| Your goal |
Quote word for word from the line holding "Image resolution: width=1350" to the last line below, including both, and omit any pictures.
===== Source data =====
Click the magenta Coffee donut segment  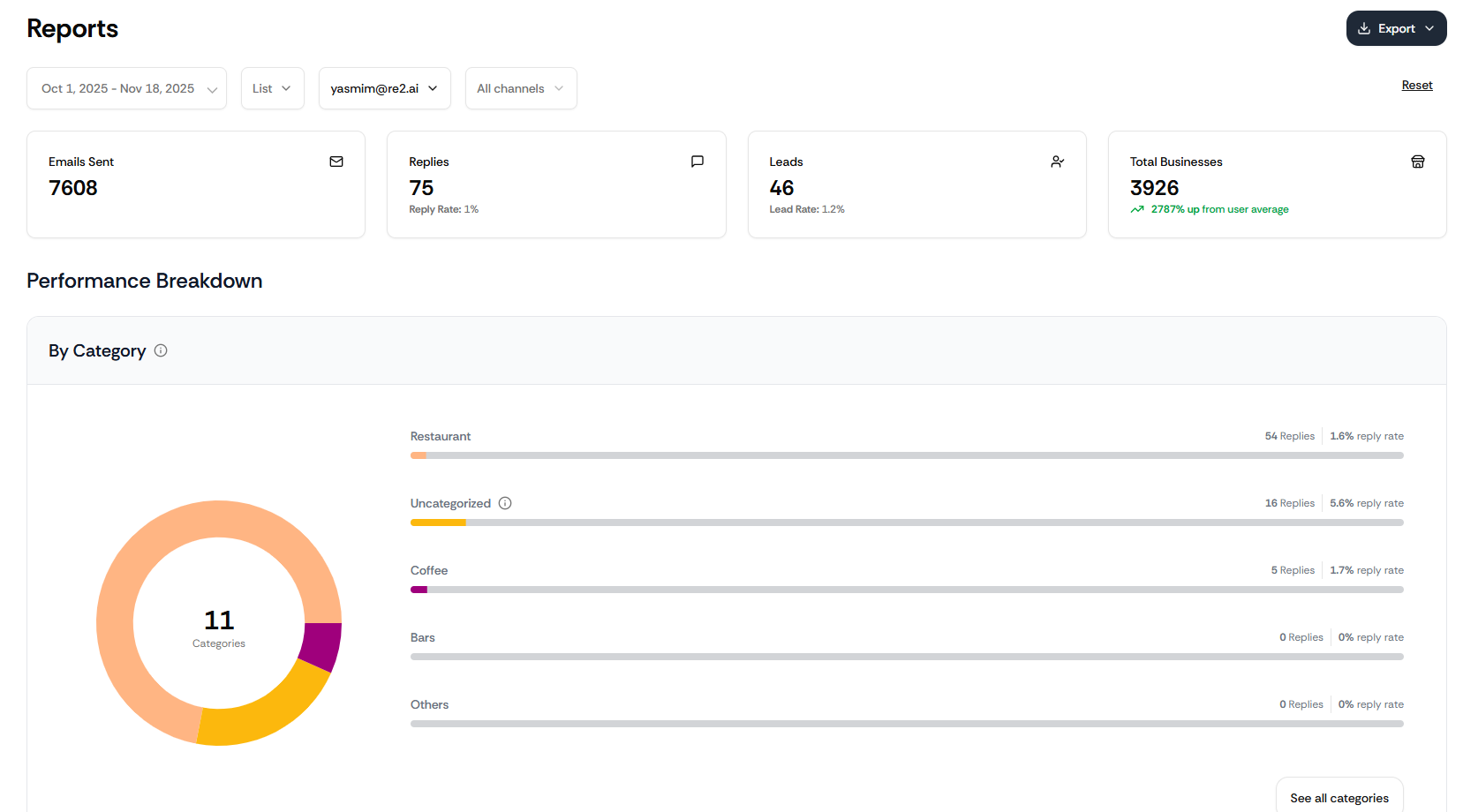(321, 645)
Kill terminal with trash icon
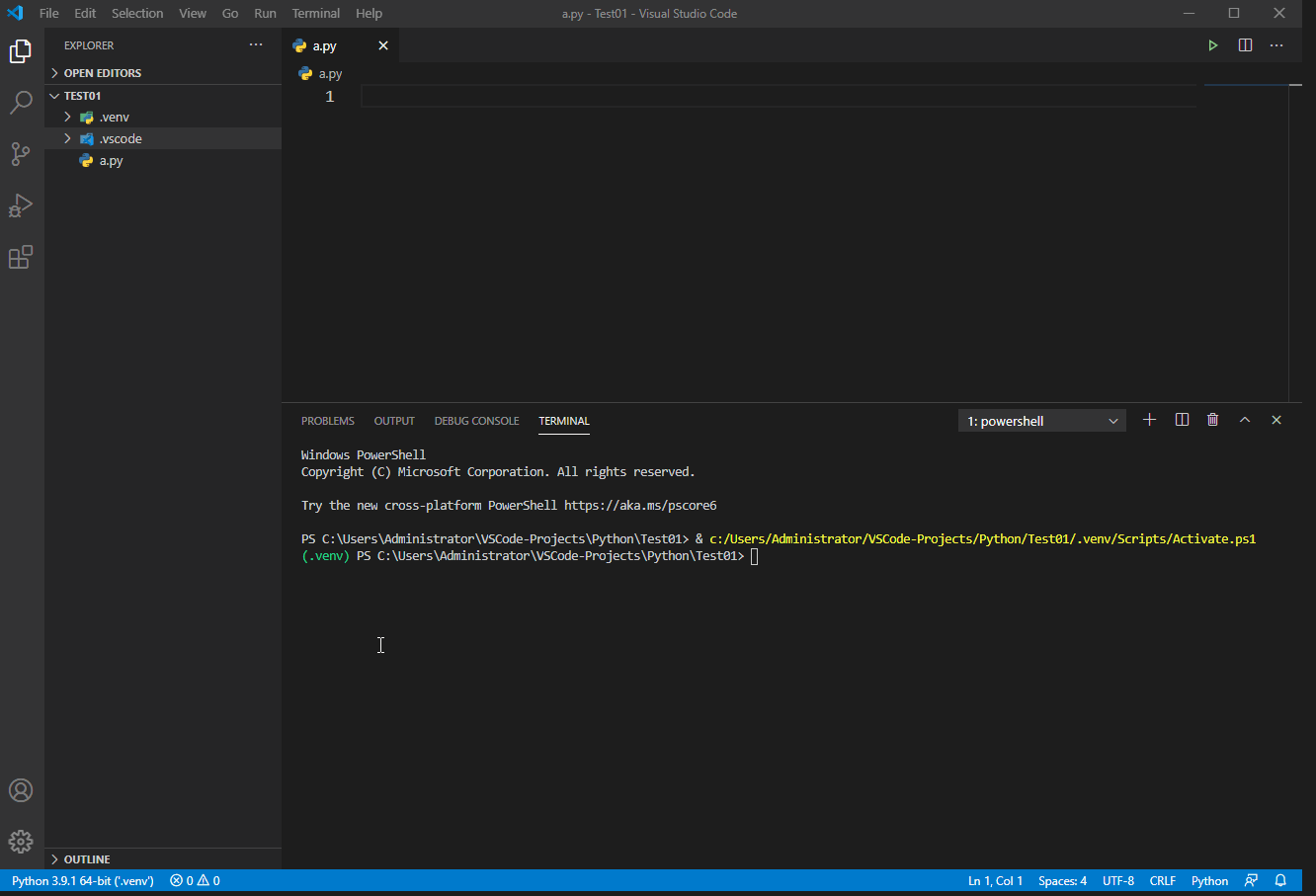 [1212, 420]
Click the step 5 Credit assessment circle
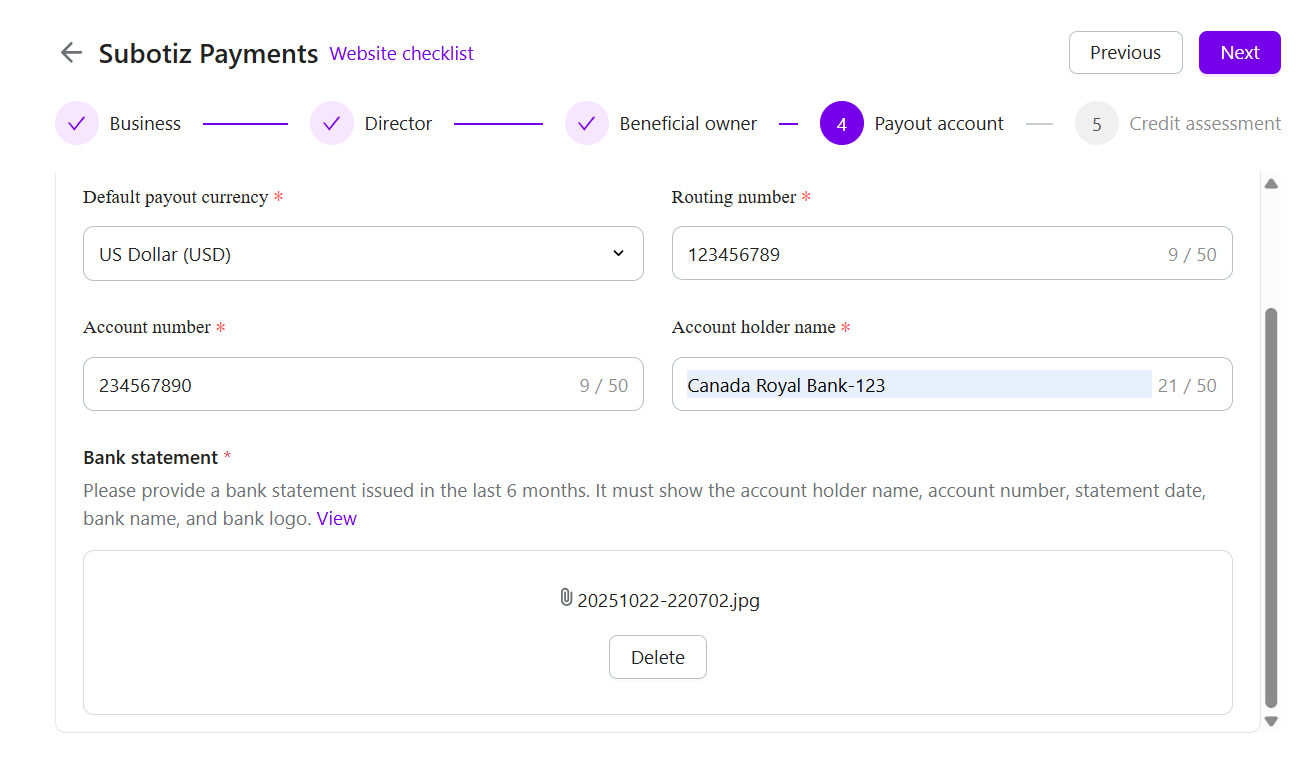1315x763 pixels. click(x=1097, y=124)
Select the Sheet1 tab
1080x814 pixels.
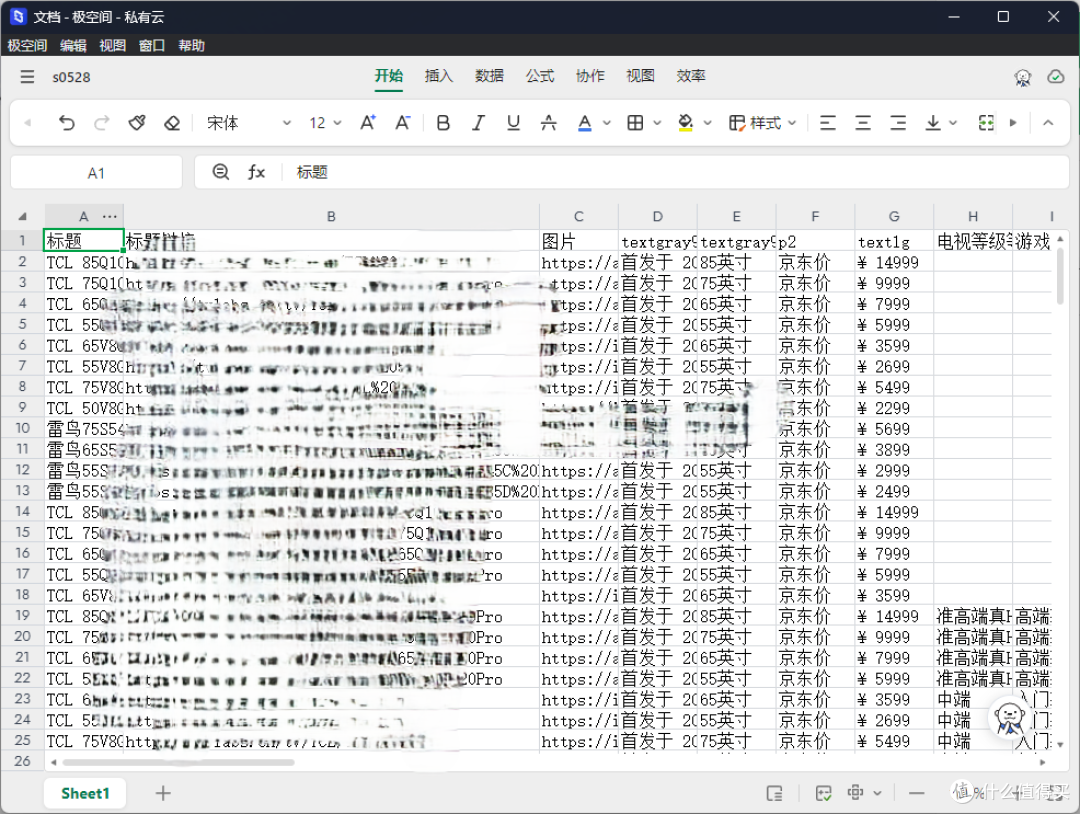point(85,793)
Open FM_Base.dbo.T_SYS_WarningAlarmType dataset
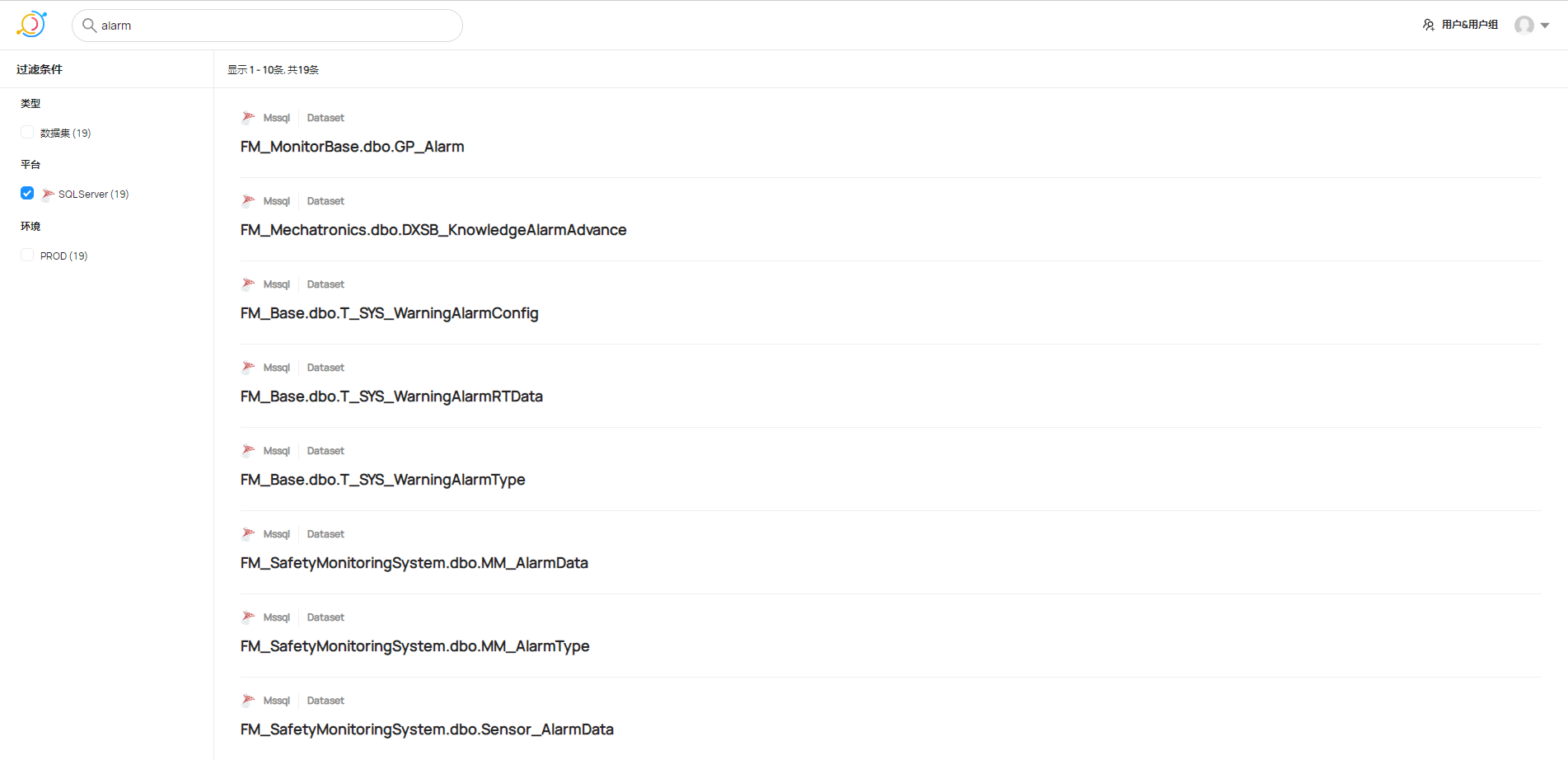Viewport: 1568px width, 760px height. coord(383,480)
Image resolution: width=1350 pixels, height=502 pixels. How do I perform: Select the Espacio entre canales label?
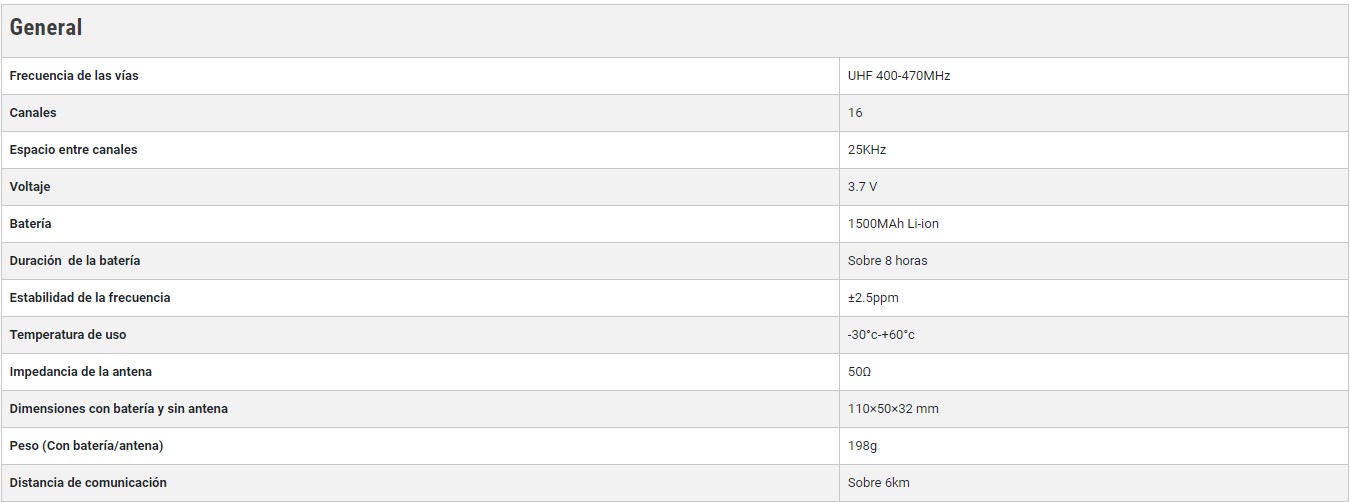73,150
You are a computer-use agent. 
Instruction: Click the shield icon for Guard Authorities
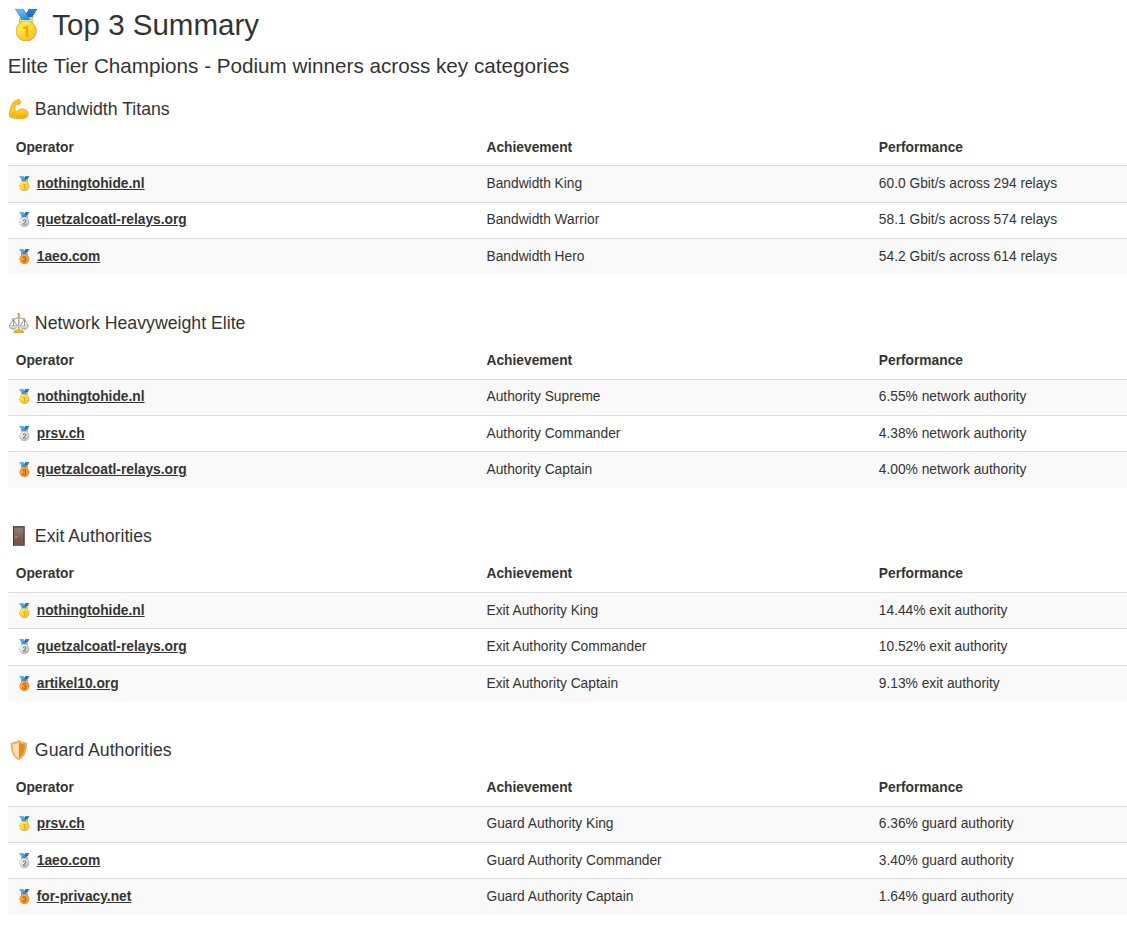(x=18, y=750)
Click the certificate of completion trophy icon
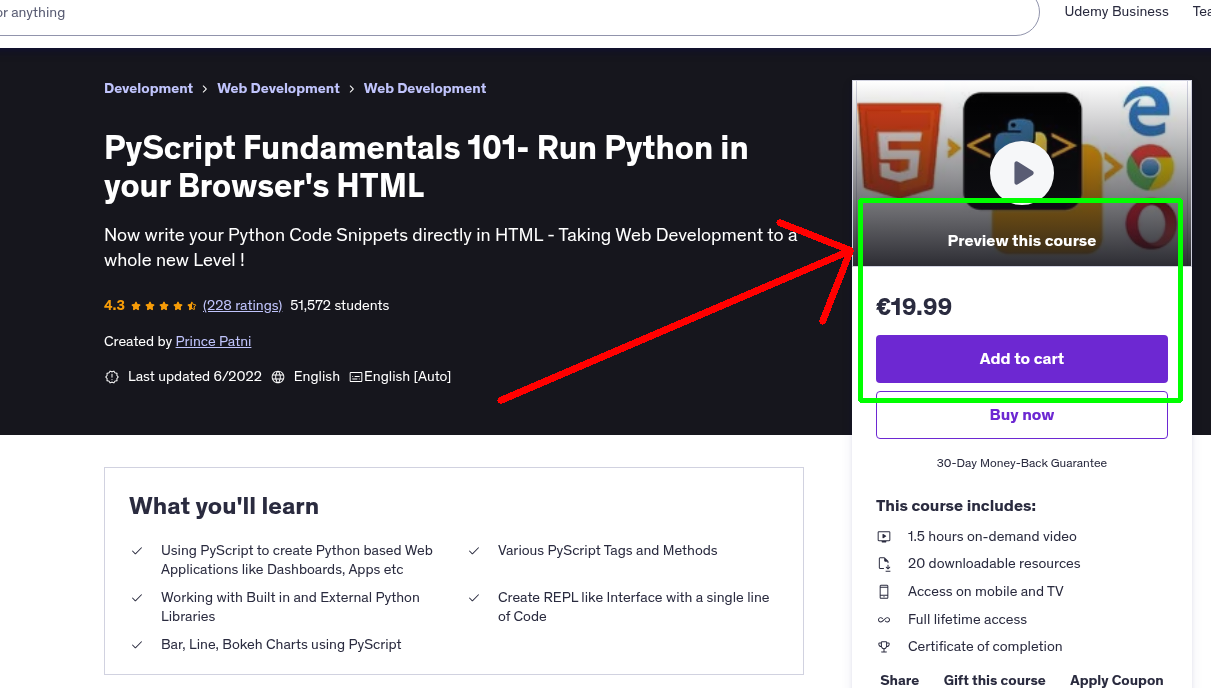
=====
| Answer to this problem |
Image resolution: width=1350 pixels, height=502 pixels. How do I perform: Select the Espacio entre canales label?
73,150
You are a computer-use agent. 
Instruction: Click the shield icon for Guard Authorities
(x=18, y=750)
Click the certificate of completion trophy icon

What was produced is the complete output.